**What needs to be done**
Search the entries for lines with the string "agent" and say how many there are, giving only the number.

**Material shown**
[Start of Attachment]
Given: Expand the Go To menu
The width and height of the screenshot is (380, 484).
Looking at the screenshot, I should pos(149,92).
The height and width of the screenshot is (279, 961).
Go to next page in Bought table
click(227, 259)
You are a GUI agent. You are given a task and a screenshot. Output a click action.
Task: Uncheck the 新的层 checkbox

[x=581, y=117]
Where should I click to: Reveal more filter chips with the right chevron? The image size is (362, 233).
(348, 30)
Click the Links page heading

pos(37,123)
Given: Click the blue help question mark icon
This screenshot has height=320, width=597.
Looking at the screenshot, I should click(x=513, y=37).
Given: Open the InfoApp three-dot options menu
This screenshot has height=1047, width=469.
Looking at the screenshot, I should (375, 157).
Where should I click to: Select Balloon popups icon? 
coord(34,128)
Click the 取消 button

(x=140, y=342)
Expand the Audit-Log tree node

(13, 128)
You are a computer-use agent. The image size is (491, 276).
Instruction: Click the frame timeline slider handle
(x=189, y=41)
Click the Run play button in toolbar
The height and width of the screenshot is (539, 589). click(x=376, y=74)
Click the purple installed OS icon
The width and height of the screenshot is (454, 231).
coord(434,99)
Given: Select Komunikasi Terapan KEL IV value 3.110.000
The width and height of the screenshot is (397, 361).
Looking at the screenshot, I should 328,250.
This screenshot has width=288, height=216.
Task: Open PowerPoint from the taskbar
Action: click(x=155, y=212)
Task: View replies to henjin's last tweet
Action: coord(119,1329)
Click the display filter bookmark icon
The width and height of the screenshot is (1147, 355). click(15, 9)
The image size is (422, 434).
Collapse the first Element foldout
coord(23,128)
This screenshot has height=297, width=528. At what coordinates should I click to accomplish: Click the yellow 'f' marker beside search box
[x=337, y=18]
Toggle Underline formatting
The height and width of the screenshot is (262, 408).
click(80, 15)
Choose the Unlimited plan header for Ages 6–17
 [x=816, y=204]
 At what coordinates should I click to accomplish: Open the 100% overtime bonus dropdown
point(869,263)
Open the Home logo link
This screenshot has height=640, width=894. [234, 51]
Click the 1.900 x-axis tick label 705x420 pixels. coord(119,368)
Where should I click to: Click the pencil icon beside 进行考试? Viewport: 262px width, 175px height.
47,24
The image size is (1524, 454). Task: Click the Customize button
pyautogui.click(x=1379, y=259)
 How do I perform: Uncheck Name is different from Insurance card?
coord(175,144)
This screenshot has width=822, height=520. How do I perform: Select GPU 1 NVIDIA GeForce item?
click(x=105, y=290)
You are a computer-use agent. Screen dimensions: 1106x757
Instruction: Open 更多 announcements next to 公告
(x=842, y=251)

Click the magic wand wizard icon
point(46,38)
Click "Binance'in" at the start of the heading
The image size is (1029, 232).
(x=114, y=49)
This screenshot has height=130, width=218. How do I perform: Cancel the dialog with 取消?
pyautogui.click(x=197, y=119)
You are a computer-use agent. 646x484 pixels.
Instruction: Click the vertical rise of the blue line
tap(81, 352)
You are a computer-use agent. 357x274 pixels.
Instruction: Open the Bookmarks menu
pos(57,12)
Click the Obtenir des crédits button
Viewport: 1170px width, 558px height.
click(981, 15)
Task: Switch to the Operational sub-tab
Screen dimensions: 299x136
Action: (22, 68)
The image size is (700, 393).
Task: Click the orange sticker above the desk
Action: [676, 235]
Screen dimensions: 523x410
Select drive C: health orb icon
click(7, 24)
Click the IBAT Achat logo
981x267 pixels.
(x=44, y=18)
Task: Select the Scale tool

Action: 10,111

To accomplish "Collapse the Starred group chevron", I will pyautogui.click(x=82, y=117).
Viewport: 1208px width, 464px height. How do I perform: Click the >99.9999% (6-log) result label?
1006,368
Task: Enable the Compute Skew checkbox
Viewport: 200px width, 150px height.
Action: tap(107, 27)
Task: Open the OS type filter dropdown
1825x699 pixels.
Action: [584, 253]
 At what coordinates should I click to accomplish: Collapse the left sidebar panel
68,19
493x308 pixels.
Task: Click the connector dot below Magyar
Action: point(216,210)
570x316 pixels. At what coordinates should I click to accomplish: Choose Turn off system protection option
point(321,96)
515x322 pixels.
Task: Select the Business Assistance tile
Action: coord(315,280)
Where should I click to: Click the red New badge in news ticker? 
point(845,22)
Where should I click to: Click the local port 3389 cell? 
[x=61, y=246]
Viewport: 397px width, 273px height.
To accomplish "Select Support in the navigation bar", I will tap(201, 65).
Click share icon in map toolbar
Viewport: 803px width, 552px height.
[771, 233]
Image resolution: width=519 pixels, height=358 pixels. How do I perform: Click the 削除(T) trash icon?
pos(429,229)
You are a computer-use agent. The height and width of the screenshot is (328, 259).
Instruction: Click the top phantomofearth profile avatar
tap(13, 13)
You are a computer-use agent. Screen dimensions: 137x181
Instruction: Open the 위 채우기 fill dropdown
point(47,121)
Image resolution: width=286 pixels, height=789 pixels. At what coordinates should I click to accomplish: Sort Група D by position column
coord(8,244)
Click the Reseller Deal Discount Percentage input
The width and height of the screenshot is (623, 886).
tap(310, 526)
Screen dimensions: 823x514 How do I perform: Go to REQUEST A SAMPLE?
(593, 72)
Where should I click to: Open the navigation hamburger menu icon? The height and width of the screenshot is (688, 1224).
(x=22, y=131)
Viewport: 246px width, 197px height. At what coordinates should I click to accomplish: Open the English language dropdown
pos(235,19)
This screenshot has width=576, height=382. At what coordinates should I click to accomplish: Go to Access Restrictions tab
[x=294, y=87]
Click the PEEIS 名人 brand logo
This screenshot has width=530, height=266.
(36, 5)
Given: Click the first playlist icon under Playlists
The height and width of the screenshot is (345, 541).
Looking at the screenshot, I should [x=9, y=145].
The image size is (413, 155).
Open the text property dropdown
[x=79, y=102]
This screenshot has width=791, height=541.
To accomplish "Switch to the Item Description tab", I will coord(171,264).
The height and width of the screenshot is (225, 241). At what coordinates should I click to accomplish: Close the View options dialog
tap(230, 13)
[End of Attachment]
**Answer to this task**
7